===== Supplied records =====

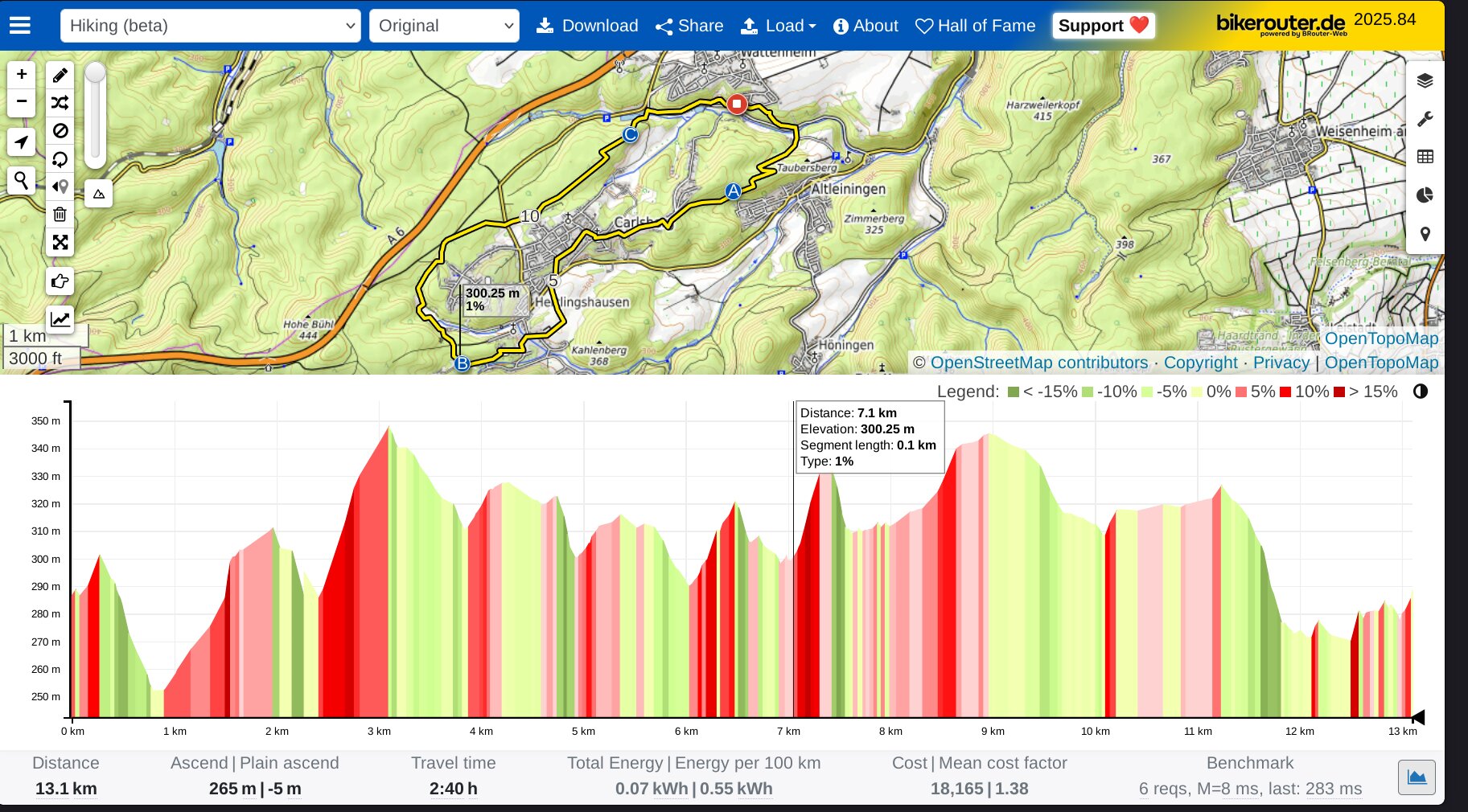The image size is (1468, 812).
Task: Click the trash can delete route icon
Action: (x=60, y=214)
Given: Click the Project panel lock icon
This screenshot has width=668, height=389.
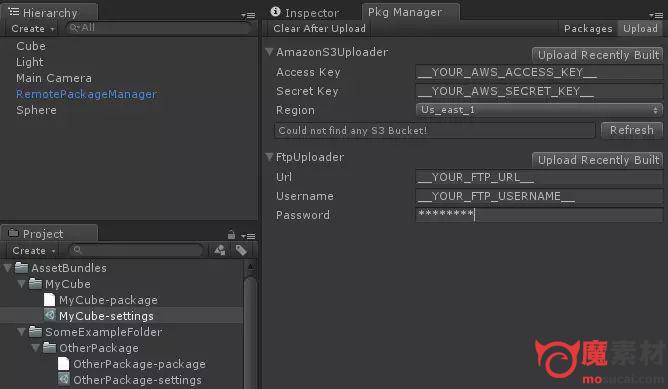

=====

▸ **Description of the task**: When you reach the line containing "Given: Click the Project panel lock icon" in the entries above, please retype it and each line after it through the last one, exactly, without the pictures.

▸ **Exercise answer**:
Given: Click the Project panel lock icon
This screenshot has width=668, height=389.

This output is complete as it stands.